[Exercise] Output must match the data below exactly from its first line through the line that contains "You are a computer-use agent. The image size is (2576, 703).", with no other line.

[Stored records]
* * * * * * *
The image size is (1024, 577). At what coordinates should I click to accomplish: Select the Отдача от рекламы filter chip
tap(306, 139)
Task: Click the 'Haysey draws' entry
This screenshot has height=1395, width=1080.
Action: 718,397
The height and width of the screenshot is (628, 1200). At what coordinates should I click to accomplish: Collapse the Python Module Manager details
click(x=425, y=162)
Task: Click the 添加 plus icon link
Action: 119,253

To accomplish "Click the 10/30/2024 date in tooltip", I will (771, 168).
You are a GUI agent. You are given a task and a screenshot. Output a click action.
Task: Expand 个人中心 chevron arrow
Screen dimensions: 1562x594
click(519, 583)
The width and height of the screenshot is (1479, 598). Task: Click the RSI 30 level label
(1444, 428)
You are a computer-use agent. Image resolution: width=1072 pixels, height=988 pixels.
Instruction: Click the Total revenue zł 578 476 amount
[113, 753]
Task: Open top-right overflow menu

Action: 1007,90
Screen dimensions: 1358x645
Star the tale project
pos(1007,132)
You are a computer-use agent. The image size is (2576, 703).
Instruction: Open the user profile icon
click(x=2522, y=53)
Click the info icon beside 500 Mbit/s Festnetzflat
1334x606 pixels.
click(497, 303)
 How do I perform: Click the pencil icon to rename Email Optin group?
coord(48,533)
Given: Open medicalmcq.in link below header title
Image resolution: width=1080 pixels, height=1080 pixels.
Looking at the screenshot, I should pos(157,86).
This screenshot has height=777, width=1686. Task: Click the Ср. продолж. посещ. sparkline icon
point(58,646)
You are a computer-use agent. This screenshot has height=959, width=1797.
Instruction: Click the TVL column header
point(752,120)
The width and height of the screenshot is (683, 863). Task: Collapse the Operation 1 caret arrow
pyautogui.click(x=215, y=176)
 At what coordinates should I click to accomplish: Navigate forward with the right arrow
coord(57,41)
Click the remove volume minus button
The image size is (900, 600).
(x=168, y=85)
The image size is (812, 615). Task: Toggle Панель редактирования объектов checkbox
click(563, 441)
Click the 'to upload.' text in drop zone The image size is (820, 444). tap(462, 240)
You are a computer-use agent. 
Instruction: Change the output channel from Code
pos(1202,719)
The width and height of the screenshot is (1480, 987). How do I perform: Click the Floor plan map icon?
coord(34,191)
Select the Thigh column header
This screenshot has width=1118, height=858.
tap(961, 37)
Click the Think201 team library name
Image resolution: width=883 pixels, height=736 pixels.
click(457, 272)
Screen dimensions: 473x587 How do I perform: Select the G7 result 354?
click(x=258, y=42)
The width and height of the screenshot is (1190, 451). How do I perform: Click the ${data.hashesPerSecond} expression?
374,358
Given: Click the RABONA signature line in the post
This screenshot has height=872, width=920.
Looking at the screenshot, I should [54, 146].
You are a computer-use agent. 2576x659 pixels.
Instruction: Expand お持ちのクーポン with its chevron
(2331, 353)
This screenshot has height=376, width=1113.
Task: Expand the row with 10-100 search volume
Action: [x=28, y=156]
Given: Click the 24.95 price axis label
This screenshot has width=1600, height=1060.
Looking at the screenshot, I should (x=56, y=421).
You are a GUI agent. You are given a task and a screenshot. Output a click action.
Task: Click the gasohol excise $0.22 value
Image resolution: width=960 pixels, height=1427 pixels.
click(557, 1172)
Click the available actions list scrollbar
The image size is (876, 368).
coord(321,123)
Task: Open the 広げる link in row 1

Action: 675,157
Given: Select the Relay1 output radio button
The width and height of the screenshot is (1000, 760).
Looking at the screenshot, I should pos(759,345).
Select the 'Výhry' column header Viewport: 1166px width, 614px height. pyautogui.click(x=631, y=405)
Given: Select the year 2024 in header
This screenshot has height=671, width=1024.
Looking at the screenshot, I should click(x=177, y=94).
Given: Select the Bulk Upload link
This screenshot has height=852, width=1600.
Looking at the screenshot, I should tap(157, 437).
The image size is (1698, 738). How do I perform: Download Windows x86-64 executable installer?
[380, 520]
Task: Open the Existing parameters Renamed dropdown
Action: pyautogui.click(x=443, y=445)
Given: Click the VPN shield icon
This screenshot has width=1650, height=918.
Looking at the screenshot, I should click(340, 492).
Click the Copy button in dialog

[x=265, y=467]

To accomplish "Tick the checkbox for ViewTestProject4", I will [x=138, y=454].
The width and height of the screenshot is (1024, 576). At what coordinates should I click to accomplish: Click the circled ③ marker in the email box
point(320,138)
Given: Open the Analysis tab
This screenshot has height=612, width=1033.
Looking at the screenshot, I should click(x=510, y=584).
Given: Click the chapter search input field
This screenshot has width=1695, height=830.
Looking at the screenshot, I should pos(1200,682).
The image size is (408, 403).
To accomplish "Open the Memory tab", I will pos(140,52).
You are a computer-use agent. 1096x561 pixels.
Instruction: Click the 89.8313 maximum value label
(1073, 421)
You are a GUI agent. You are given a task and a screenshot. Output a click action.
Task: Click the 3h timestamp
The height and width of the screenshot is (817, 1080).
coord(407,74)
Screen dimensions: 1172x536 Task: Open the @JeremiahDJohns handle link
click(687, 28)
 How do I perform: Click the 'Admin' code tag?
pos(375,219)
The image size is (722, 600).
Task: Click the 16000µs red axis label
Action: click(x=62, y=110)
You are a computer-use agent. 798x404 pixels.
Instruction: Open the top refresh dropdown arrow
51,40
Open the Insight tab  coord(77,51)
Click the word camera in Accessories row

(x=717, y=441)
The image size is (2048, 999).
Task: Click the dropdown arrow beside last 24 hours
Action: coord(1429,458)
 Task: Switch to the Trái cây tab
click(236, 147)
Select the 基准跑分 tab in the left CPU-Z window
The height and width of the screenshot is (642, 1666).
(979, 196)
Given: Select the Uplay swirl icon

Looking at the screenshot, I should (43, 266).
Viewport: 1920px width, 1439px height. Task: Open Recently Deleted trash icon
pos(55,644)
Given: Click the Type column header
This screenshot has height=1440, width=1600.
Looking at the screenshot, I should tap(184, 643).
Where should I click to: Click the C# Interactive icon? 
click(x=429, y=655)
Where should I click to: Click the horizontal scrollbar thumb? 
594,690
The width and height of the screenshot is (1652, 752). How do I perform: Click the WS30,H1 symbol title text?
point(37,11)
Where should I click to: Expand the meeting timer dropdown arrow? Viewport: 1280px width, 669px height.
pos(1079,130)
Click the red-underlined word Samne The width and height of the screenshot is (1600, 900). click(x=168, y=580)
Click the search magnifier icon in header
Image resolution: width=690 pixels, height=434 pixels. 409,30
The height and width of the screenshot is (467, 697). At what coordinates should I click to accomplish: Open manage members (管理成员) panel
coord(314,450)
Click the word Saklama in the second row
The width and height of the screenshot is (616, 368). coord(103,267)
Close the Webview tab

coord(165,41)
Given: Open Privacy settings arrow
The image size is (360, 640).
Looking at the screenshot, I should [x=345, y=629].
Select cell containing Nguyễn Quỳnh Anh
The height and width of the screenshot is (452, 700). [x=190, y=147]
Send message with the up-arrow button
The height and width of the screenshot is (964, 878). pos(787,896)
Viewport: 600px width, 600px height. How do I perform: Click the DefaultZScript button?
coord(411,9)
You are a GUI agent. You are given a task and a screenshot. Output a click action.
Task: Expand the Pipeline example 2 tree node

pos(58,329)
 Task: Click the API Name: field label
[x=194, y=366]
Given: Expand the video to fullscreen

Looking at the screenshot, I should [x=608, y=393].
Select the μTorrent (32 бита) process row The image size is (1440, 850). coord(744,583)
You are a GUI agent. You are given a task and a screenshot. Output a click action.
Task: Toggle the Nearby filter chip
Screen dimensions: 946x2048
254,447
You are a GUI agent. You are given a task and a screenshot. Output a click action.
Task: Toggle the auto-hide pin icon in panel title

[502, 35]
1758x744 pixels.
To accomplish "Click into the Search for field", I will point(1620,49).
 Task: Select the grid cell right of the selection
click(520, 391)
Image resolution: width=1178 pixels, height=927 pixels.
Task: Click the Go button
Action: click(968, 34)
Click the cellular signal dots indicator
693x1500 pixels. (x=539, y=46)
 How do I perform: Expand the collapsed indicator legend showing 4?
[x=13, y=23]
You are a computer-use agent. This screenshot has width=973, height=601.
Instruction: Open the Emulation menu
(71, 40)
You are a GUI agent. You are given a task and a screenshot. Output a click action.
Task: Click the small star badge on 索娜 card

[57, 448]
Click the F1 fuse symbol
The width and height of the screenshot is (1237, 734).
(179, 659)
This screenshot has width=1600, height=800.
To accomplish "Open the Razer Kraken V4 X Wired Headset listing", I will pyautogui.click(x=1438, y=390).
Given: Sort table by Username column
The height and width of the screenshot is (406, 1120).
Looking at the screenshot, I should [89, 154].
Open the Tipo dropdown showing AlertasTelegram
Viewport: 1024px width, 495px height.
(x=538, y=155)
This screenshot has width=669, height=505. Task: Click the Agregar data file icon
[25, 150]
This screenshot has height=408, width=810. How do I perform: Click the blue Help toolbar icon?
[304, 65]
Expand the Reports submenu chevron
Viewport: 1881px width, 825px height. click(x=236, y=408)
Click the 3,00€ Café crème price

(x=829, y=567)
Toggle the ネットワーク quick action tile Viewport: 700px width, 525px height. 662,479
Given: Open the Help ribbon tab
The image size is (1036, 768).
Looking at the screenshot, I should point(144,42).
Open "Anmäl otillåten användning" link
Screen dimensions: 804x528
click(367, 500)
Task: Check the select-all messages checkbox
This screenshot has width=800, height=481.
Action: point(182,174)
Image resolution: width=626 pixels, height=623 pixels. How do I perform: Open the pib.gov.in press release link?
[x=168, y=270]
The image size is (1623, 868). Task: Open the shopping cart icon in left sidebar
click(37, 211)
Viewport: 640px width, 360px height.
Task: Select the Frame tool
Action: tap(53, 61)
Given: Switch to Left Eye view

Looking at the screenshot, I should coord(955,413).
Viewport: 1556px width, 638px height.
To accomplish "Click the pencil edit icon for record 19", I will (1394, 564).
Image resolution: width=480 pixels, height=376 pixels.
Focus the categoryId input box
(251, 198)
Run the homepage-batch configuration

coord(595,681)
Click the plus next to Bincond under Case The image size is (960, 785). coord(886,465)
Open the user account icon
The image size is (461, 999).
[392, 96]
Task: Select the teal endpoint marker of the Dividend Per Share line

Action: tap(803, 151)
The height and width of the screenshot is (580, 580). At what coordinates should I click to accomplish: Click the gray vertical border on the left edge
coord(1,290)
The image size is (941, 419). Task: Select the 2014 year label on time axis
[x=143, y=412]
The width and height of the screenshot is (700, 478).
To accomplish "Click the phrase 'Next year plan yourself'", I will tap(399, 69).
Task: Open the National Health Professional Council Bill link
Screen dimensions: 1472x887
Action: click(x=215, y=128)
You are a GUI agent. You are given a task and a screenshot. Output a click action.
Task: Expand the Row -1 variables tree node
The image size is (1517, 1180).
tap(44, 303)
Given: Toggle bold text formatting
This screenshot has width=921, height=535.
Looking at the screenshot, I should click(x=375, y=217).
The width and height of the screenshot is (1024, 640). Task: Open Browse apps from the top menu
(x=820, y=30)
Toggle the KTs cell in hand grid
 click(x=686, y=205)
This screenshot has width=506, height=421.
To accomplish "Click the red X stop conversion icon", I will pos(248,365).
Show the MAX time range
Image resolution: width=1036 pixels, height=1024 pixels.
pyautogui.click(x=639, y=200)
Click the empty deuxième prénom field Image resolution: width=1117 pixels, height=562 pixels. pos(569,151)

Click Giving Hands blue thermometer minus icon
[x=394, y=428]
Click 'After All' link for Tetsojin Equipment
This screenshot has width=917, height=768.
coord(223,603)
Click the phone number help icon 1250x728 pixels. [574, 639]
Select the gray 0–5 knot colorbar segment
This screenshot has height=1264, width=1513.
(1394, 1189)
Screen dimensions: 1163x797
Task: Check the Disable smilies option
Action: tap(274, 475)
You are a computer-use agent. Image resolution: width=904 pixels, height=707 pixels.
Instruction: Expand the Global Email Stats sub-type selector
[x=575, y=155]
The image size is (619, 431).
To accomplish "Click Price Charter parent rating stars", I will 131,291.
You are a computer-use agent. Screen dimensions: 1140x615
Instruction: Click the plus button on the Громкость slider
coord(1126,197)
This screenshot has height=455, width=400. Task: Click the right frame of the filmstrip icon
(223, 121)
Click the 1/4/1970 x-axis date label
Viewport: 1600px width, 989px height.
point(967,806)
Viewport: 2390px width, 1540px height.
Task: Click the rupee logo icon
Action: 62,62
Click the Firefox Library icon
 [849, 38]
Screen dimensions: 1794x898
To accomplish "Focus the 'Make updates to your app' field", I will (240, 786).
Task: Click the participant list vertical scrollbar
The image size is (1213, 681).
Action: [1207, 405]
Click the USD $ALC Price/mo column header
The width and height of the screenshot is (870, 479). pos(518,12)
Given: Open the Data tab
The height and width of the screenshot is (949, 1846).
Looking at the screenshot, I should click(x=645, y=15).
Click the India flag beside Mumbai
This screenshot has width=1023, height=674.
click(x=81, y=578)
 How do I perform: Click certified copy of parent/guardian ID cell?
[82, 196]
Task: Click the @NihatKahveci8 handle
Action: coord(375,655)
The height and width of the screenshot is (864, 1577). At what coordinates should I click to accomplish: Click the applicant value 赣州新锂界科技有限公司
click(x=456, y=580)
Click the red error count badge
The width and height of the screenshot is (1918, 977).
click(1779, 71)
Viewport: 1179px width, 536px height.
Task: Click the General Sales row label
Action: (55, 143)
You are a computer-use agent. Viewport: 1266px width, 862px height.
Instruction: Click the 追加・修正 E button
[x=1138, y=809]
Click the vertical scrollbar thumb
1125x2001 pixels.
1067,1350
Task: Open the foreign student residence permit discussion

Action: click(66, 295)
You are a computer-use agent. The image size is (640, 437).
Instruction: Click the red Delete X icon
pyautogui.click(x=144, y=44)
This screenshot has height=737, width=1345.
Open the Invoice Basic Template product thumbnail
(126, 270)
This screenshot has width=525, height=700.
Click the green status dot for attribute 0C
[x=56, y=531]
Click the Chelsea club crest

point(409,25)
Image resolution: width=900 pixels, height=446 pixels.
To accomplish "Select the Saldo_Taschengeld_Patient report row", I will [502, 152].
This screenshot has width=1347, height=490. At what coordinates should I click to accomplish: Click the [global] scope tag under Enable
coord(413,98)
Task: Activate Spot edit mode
* * * * * * *
[Result below]
The image size is (1024, 577). At what coordinates should I click to accomplish: Select the Отдача от рекламы filter chip
tap(306, 139)
Task: Click the 'Haysey draws' entry
This screenshot has height=1395, width=1080.
Action: 718,397
The height and width of the screenshot is (628, 1200). At what coordinates should I click to accomplish: Collapse the Python Module Manager details
click(x=425, y=162)
Task: Click the 添加 plus icon link
Action: 119,253

To accomplish "Click the 10/30/2024 date in tooltip", I will (771, 168).
You are a GUI agent. You are given a task and a screenshot. Output a click action.
Task: Expand 个人中心 chevron arrow
Screen dimensions: 1562x594
click(519, 583)
The width and height of the screenshot is (1479, 598). Task: Click the RSI 30 level label
(1444, 428)
You are a computer-use agent. Image resolution: width=1072 pixels, height=988 pixels.
Instruction: Click the Total revenue zł 578 476 amount
[113, 753]
Task: Open top-right overflow menu

Action: 1007,90
Screen dimensions: 1358x645
Star the tale project
pos(1007,132)
You are a computer-use agent. The image size is (2576, 703).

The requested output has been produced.